07:00.0 VGA compatible controller NVIDIA Corporation TU104 GeForce RTX 2080 Rev. A (rev al)
        Subsystem: eVga.com. Corp. Device 2182
        Kernel driver in use nvidia
07:00.1 Audio device NVIDIA Corporation TU104 HD Audio Controller (rev al)
        Subsystem: eVga.com. Corp. Device 2182
        Kernel driver in use snd_hda_intel
07:00.2 USB controller: NVIDIA Corporation TU104 USB 3.1 Host Controller (rev al)
        Subsystem: eVga.com. Corp. Device 2182
        Kernel driver in use xhci_hcd
07:00.3 Serial bus controller NVIDIA Corporation TU104 USB Type-C UCSI Controller (rev al)
        Subsystem: eVga.com. Corp. Device 2182
        Kernel driver in use nvidia-gpu

These were added to the xml file containing all the information for the VM.

Now that the normal setup is done, we can move on to specifics in a single GPU setup. The idea is for this process is generally as follows:

  1. Stop the host display server
  2. Unload all GPU drivers
  3. Load the vfio kernel modules in their place

This is accomplished with scripts that are triggered by the VM starting and stopping. Naturally, start.sh handles startup, with the IOMMU groups sourced from kvm.conf. Lucky for me, you only need to edit the vBios file on Nvidia GPUs. Most documention said this was only required for pascal series (eg. GTX 1070), however, I was unable to get the VM to properly boot without this step. Keep that in mind if you plan on having a similar setup.

Optimization

Now that I had a working VM, the next goal was to reduce any latency and overhead from virtualising Windows. Since I planned to play some competitive games that don’t run on linux, it was important to me to make it feel like I was playing on bare metal. The main things I used for this were CPU Pinning and HugePages (Arch Wiki). CPU pinning manually allocates certain threads to the VM so the host doesn’t use them as well, introducing latency. This is configured on a per-CPU basis since every processor has it’s own architechture. In my case, the Ryzen 7 3700x has the following layout:

vbios hex dump


The important sections to look at are the grey boxes which represent a physical core, and the group of grey boxes itself which represents a CCX (Core Complex). I chose to only include cores from one of the two CCX present on the CPU. Since the VM will only be used for gaming and schoolwork, 8 threads should be more than enough performance. Using only one CCX will also improve latency since the cores won’t have to wait on information from the other CCX. Lastly, I chose the second or bottom CCX since I want to leave Core #0 for the host. All of this can be seen in the xml file, specifically in the “cputune” section.

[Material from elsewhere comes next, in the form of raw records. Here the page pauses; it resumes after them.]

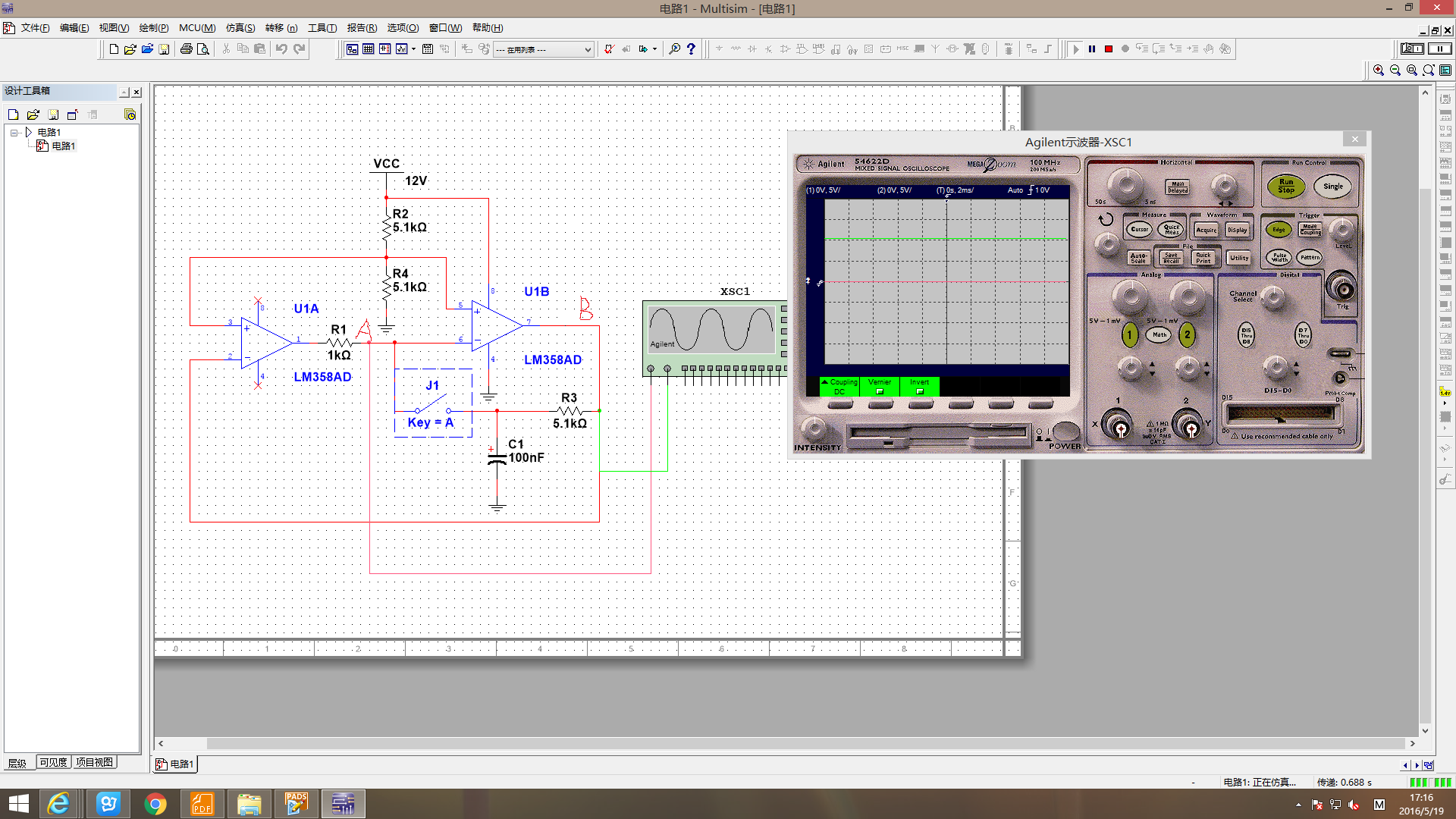
Task: Click the help question mark icon
Action: (x=691, y=49)
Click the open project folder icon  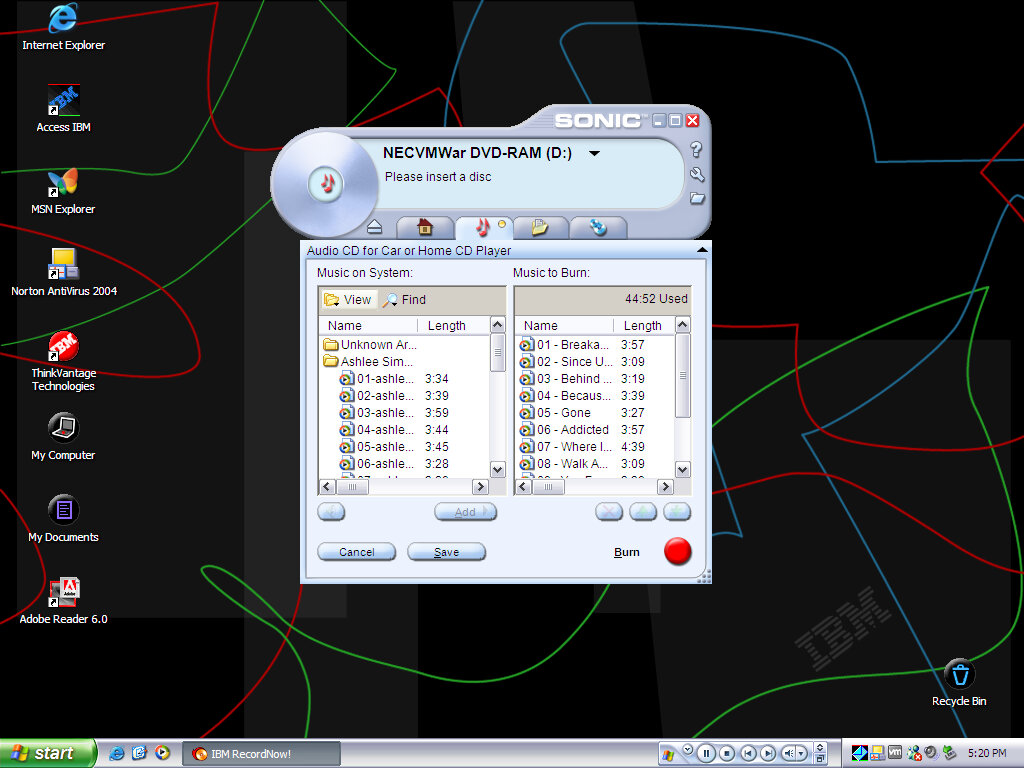(696, 198)
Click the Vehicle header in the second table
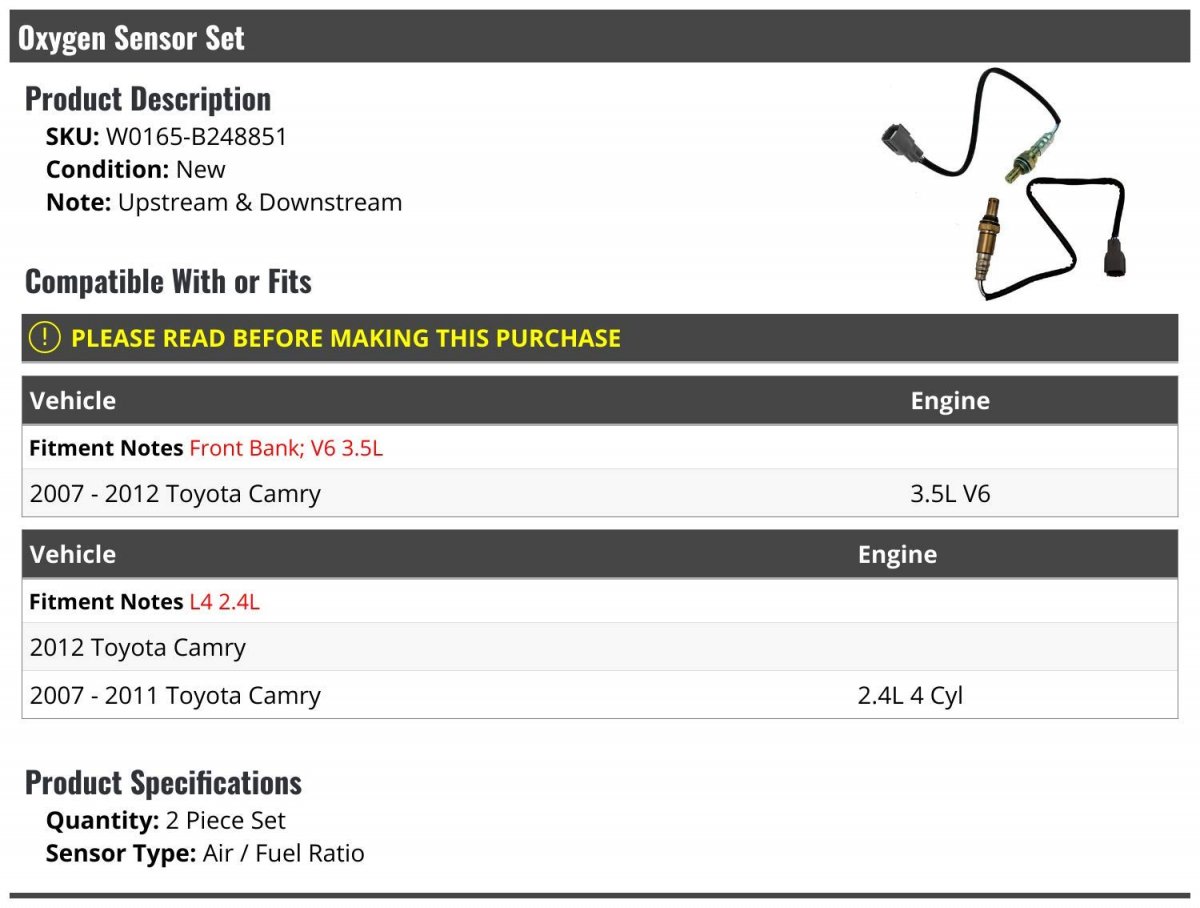This screenshot has height=908, width=1200. (x=73, y=555)
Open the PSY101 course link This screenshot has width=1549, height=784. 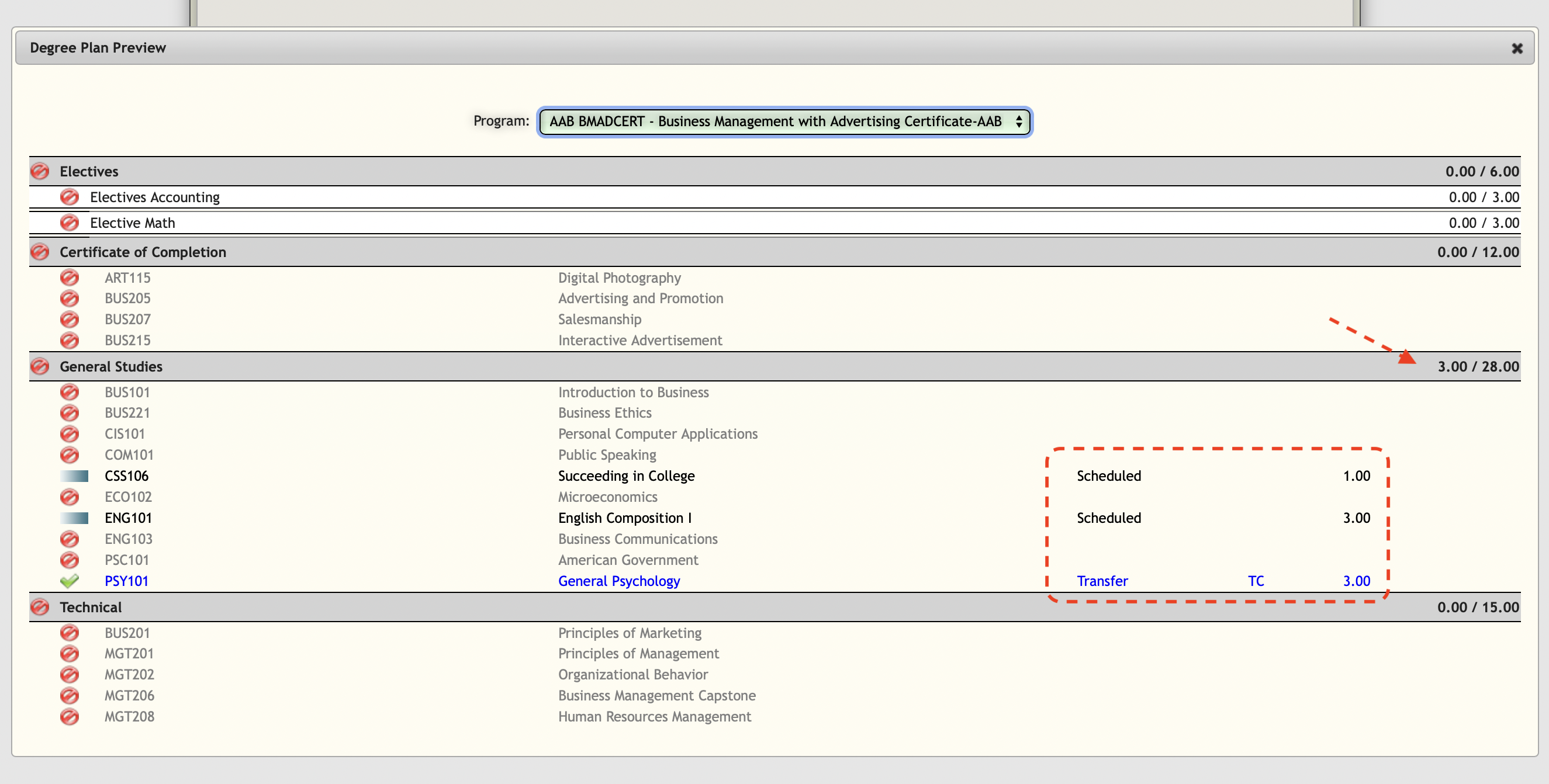pos(126,581)
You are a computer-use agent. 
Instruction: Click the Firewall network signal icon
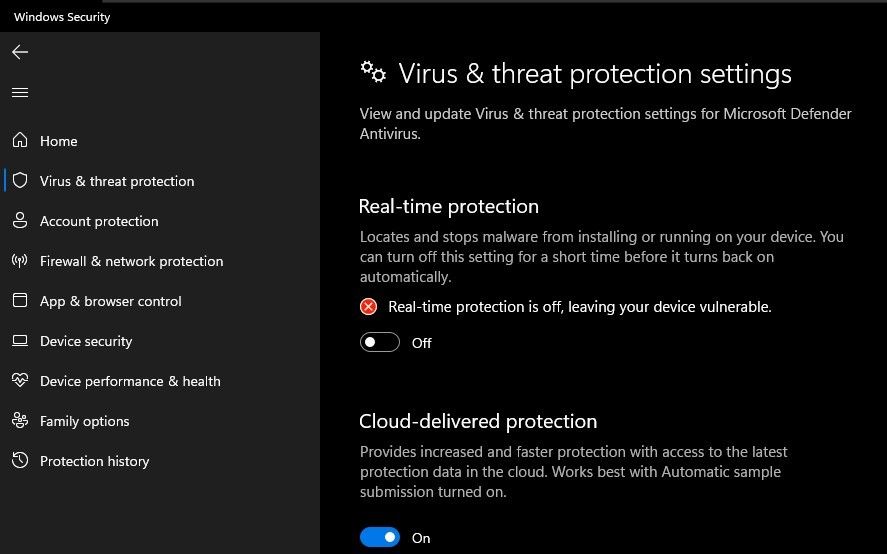click(x=20, y=261)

The last major optimization I included was HugePages. Without going into too much detail, it is an alternate way of providing memory to the VM, which results in a massive difference in performance according to my testing. It is manually allocated using the scripts triggered at startup and deallocated upon closing the VM. I strongly recommend looking into HugePages if you decide to use a setup like this. There were a few other small optimizations that I applied and you might be able to find in the xml file, but they didn’t provide enough of a difference to be meaningful in my opinion.

Hyper-V

Hyper-V is a virtualization platform on Windows, and it’s normally used, in this case, to hide the nature of the host to the guest machine. In other words, you can use it to hide the fact that you are using a VM to circumvent some anti-cheats and other software restrictions. I chose not to use it in my setup due to the performance hit as well as not really needing it for anything I use Windows for. Note that games like Valorant have been updated to automatically flag Hyper-V users, but it can work for other titles with a similar anti-cheat.